For their part, the Ukrainian armed forces have held their ground better than anticipated; perhaps their fighting spirit has been given special life by the rallying charm of their president. Fans around the world easily imagine future historians likening Volodymyr Zelensky, the Ukrainian president born of Jewish parents, to a second Winston Churchill. By contrast, Russian President Vladimir Putin gets the Darth Vader part, which he fills comfortably.

Still, by moralising, the Russia-Ukraine war offers the narrow absolutism that obviates the need for reason.
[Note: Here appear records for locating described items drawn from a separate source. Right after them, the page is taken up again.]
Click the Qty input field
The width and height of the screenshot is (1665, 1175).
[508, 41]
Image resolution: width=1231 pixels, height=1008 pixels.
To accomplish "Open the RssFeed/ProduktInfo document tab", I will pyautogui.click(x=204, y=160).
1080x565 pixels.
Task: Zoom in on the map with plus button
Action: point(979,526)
At this time of great danger – with Covid-19 variants still swirling around – no avenue to a ceasefire should be left unexplored.

A persistent process of entrepreneurial diplomacy is needed. War is not a game; it is deadly. Anger and hatred fuel the feral absolutism of wartime. The longer this war goes on, the greater the risk of an apocalypse.

Certainly, no one can say that the prospect of a nuclear war mushrooming from the current tragedy is inconceivable. On the contrary, it is being thought about with growing intensity. Recall that, early on, Putin pointedly put his country’s nuclear forces on high alert. Can we believe he was merely bluffing?

While Ukraine itself reportedly has no nuclear weapons – Mikhail Gorbachev having arranged their transfer to Russian custody in the aftermath of the collapse of the Soviet empire – its primary patron has plenty in reserve, of course.